Напротив Анжелы сидела высокая широкоплечая женщина; ее сильно загорелая кожа казалась обветренной и загрубевшей от непогоды; черные волосы были заплетены в тугую косу, змеей спускавшуюся по спине; лицо ее было еще довольно красивым, хотя вокрут рта годы уже оставили жесткие линии. Она была одета в красновато-коричневое платье, явно ей коротковатое; руки ее торчали из рукавов на добрых пару дюймов. Она обвязала каждое запястье лентой из темной материи, но на левой руке эта ленточка ослабла и сползла, так что Эрагон заметил на том месте, которое должна была прикрывать эта полоска ткани, множество страшноватых шрамов. Более всего они были похожи на те, что остаются, когда человек долгое время пребывает в кандалах. Видно, некогда эта женщина была взята в плен и пыталась освободиться — пыталась до тех пор, пока ее запястья не покрыли страшные раны почти до кости. Во всяком случае, рубцы остались страшные. «Интересно, — подумал он, — за что ее бросили в темницу; была ли она преступницей или же невольно стала рабыней?» Он почувствовал, как тяжело становится у него на душе при одной мысли о том, что кто-то смог проявить подобную жестокость по отношунию к пленнице, даже если она и вела себя вызывающе.
Рядом с женщиной стояла девочка-подросток с весьма серьезным лицом, едва вступавшая в чудесный период расцвета женской красоты.
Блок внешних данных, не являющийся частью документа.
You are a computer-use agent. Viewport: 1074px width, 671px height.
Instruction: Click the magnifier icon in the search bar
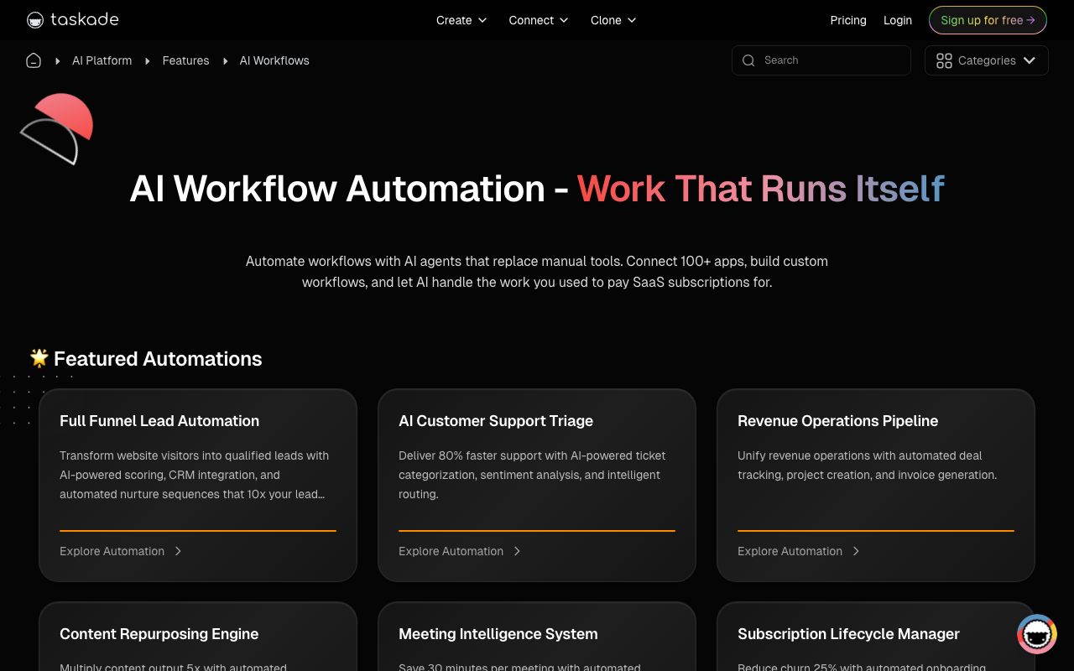pyautogui.click(x=748, y=60)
Вот только мускулы у нее на руках были развиты чрезмерно, словно она была ученицей кузнеца или фехтовальщика, что вряд ли можно было предположить, ибо девушка эта явно была еще слишком молода.
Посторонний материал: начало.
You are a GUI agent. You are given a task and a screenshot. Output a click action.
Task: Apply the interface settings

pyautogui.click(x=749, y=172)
Анжела только что кончила говорить что-то женщине и ее спутнице, когда рядом с ними остановились Эрагон и Сапфира. Одним ловким движением курчавая ведьма смахнула гадальные кости с кожаного лоскута и спрятала где-то под своим желтым поясом. Затем, одарив Эрагона и Сапфиру ослепительной улыбкой, она воскликнула:
— Ах, у вас обоих поистине безупречное чувство времени! Похоже, вы всегда оказываетесь в нужном месте, как только веретено судьбы начинает вращаться.
— Веретено судьбы? — удивился Эрагон. Анжела пожала плечами:
— А что? Так говорится. Вряд ли можно каждый раз даже от меня ожидать образцов красноречия. А кстати, — и Анжела указала на двух незнакомок, которые тоже встали и смущенно потупились, — Эрагон, не согласишься ли ты благословить их? Они пережили немало опасностей, да и впереди у них еще трудный путь. Уверена, они будут благодарны тебе за любую защиту, и уж тем более за благословение настоящего Всадника.
Эрагон явно колебался. Он знал, что Анжела редко раскидывает кости дракона для людей, которые к ней обращаются, — исключение составляют лишь те, с которыми соизволит заговорить ее кот Солембум. Подобные предсказания не имели ничего общего ни с фокусами, ни с волшебными трюками, но являлись самым настоящим актом ясновидения, действительно раскрывавшим тайны будущего. То, что Анжела согласилась сделать это для какой-то незнакомой женщины с подозрительными шрамами на запястьях я девочки с мускулами опытного фехтовальщика, явно свидетельствовало о том, что они люди непростые, уже игравшие и намеренные впредь играть некую важную роль в судьбе Алагейзии. И, словно в подтверждение собственным мыслям, Эрагон заметил Солембума; кот-оборотень пребывал в своем обычном, кошачьем, обличье и, поводя большими ушами, украшенными кисточками, прятался за углом ближайшей палатки, наблюдая за происходящим загадочными желтыми глазами. И все же Эрагон продолжал колебаться; его мучили воспоминания о том, первом и последнем его благословении, когда он из-за плохого знания древнего языка искалечил жизнь невинного ребенка.